HPC Platform Engineer

Job description

Scope of Work: HPC Cluster Deployment

• Automate the deployment process of HPC clusters using CI/CD pipelines by utilizing GitHub pipeline and AWS Systems Manager.

• Implement CI/CD pipelines to manage and deploy updates to the HPC cluster efficiently.

• Set up and configure HPC clusters to meet specific requirements and workloads.

• Manage and maintain HPC hardware components such as CPUs and GPUs, along with the necessary software.

• Conduct regression testing to verify the functionality and performance of non-GXP HPC clusters.

Workload Scheduler Management:

• Install and configure workload managers and schedulers like LSF, SLURM, and PBS Pro.
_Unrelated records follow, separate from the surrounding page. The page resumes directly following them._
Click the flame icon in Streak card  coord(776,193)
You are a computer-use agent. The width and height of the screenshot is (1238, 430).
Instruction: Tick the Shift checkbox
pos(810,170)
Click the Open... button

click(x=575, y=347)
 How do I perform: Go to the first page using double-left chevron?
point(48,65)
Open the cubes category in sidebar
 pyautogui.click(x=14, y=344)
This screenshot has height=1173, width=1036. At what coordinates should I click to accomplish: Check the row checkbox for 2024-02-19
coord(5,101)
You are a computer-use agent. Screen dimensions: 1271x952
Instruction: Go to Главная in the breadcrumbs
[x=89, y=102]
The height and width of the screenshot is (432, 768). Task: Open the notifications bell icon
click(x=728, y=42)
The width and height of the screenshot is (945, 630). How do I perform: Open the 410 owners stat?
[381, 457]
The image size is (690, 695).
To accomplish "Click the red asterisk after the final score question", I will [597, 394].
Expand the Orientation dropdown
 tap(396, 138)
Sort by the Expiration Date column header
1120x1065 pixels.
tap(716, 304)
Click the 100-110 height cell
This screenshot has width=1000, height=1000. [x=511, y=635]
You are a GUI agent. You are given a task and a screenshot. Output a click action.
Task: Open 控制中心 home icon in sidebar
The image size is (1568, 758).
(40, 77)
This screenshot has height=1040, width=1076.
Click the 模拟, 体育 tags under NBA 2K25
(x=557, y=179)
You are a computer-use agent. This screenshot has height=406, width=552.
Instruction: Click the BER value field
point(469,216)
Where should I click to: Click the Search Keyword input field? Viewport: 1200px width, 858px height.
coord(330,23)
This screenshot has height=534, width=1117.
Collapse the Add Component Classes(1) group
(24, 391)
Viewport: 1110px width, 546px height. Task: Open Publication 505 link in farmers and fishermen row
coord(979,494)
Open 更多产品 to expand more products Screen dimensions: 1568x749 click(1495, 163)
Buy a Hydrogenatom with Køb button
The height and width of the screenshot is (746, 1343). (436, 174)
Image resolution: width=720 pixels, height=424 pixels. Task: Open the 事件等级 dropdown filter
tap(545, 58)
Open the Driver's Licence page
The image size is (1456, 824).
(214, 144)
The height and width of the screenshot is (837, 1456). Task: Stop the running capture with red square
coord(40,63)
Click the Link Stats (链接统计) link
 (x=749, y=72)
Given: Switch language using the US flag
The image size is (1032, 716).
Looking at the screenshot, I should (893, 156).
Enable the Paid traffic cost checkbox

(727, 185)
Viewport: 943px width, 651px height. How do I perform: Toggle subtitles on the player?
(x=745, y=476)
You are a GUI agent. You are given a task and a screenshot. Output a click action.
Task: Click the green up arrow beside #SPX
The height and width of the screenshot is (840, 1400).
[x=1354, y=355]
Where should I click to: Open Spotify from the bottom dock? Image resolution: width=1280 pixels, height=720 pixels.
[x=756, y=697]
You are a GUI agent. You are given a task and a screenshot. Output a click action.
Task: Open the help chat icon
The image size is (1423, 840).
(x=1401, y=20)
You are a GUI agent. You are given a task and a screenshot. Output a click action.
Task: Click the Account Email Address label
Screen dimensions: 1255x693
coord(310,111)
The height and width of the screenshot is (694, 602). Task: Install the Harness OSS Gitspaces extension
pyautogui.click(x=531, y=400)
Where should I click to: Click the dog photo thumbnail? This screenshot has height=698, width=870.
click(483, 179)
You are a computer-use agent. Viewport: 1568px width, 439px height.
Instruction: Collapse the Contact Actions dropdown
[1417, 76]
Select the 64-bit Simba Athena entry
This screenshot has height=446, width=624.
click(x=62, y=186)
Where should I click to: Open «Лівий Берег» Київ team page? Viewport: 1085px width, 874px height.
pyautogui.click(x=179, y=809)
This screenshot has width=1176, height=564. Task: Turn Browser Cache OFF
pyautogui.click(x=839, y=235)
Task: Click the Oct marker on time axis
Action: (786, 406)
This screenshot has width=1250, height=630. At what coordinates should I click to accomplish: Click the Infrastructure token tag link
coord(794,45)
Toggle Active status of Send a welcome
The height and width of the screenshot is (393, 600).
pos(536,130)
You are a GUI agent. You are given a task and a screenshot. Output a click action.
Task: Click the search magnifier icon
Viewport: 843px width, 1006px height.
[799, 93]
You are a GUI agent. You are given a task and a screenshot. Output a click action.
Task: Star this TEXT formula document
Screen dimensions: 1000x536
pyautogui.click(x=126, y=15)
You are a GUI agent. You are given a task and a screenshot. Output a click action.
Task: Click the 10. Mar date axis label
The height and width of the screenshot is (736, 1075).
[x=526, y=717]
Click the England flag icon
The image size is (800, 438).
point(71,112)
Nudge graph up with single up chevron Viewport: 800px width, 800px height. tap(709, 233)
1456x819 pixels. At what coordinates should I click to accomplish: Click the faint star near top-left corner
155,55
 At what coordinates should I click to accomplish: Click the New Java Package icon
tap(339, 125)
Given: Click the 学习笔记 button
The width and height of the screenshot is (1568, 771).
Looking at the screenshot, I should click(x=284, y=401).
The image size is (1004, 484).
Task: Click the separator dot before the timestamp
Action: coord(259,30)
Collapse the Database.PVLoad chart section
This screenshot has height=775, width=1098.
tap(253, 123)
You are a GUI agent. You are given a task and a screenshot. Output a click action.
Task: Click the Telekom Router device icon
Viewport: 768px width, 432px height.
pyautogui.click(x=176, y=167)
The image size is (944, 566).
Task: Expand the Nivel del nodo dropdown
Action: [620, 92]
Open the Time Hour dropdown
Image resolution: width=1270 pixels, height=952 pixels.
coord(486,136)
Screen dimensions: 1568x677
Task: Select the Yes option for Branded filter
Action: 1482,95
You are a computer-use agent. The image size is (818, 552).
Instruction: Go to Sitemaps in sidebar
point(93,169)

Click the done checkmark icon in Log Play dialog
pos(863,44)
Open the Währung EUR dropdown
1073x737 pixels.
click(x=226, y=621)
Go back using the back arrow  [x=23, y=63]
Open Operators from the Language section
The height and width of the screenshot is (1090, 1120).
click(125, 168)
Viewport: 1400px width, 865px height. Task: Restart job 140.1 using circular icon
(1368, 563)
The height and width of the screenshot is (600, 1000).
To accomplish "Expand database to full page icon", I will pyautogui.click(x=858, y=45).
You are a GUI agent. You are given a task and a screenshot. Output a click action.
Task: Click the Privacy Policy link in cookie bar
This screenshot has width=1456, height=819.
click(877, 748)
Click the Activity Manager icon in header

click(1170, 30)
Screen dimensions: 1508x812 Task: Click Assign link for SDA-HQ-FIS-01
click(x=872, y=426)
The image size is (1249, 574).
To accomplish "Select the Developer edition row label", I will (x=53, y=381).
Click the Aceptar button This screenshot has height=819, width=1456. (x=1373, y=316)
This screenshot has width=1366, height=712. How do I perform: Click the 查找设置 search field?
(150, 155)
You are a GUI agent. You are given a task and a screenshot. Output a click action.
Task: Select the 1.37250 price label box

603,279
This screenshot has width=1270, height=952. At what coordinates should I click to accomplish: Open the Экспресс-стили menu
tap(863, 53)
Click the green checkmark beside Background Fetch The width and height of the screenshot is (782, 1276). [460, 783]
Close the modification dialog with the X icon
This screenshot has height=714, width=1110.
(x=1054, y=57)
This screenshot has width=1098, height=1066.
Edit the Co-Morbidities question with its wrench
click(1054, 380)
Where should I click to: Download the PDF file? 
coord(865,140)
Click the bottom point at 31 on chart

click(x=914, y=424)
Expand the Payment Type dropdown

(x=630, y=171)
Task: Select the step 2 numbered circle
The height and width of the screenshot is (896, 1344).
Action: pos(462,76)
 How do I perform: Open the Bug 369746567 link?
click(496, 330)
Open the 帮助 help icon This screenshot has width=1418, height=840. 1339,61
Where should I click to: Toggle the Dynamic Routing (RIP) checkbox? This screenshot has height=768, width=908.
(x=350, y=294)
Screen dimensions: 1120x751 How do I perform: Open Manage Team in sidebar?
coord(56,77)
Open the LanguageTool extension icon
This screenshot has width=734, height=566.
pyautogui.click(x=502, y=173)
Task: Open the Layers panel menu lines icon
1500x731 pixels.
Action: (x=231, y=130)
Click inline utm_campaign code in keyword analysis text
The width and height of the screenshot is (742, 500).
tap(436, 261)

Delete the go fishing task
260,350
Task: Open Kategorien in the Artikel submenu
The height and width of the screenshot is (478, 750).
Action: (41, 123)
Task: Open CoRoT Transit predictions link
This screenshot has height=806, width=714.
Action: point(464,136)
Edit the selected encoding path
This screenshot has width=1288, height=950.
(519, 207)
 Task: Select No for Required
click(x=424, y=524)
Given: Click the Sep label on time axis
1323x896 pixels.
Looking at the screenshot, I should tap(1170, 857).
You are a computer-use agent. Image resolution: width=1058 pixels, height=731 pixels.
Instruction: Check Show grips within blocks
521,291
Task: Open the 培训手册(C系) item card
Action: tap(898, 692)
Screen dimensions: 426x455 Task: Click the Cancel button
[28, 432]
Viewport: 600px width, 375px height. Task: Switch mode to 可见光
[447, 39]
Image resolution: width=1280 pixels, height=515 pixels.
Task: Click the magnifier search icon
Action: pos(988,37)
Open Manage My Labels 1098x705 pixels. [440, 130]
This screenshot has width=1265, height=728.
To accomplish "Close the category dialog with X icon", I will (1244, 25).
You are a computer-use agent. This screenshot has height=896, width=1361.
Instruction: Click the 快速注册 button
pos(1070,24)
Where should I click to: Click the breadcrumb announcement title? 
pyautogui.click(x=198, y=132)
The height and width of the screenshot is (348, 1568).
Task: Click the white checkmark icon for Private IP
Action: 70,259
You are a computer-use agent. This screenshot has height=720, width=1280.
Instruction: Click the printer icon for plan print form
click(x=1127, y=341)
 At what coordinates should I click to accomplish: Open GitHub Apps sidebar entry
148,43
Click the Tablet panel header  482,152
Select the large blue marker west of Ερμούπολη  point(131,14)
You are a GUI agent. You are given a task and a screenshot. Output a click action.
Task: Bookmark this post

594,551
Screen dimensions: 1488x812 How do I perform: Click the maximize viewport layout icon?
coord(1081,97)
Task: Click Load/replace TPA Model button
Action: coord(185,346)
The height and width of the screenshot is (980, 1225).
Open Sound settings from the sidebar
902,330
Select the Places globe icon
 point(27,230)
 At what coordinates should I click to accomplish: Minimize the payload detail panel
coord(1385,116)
• Manage the addition and removal of compute nodes and adjust the priority of master and slave nodes.

• Develop and manage resource policies and rules to optimize cluster performance.

• Configure and allocate resources such as CPU and memory, and profile applications for optimal performance.

• Address and resolve issues related to schedulers, daemons, and license servers.

Network and High-Performance Connectivity Management:

• Install and configure HPC interconnect networks.

• Design and configure the network topology for HPC clusters.

• Ensure the maintenance and monitoring of InfiniBand connectivity.

• Resolve connectivity issues related to InfiniBand, RoCE, and Ethernet.

Monitoring and Reports:

• Produce daily health check reports for the HPC cluster.

• Automate monitoring scripts to streamline the monitoring process.

• Conduct periodic reviews of reports and audit trails.

OS Administration and Management:

• Install and configure operating systems for HPC clusters.

• Address OS-related issues such as CPU, memory, and SWAP utilization, and perform application file system cleanup.

• Ensure application service continuity by performing pre and post checks from both OS and application perspectives during planned and unplanned outages.

Applications and Tools:

• Install HPC libraries and tools such as MPI and compilers.

• Install and configure HPC applications, both commercial off-the-shelf (COTS) and open source, and manage packages using Spack.

• Apply patches and upgrades to HPC applications.

• Resolve issues related to HPC applications.

HPC Storage Management:

• Administer and configure HPC storage systems.

• Oversee the administration of HPC file systems.

• Monitor and troubleshoot HPC storage systems.

• Manage backup and tape library systems.

Below is the key responsibility, essential skills of the resources we will deploy.

Key Responsibilities

• Cluster Management: Install, configure, and maintain compute nodes, GPUs (NVIDIA), high-speed storage (Lustre, GPFS),

and interconnects (InfiniBand, RoCE).

• Performance Tuning: Optimize scientific applications, kernels, and workflows for maximum throughput, scalability, and minimal queue times.

• User Support: Act as a technical expert for researchers, debugging jobs, resolving complex issues, and providing training on tools and best practices.

• Software Management: Manage workload managers (Slurm, LSF), schedulers, software licensing (FlexLM), OpenPBS,

containers (Singularity), and compilers.

• Infrastructure: Administer high-speed interconnects (InfiniBand), storage (Lustre, CEPH), and potentially cloud/hybrid solutions.

• Implement and manage monitoring (Grafana, Prometheus) and orchestration tools (Slurm, Kubernetes).

• Automation: Develop scripts (Python, Ansible) for provisioning, monitoring, and automating routine tasks.

• Security & Policy: Implement and enforce security policies, manage user access, and oversee lifecycle management.

Essential Skills & Qualifications

• Technical Expertise: Strong Linux, Python, scripting (Ansible, Terraform), HPC schedulers (Slurm), networking (InfiniBand), and GPU computing.

Team will have knowledge of Gilead systems and AWS CICD pipelines.

• HPC Domain Knowledge: Experience with parallel file systems, workload management, and performance analysis tools.

• Problem Solving: Excellent analytical and debugging skills for complex distributed systems.

• Communication: Ability to explain complex technical issues to scientists and non-technical stakeholders.

Experience: Hands-on experience in data centers, managing large clusters, and supporting diverse scientific/AI workloads.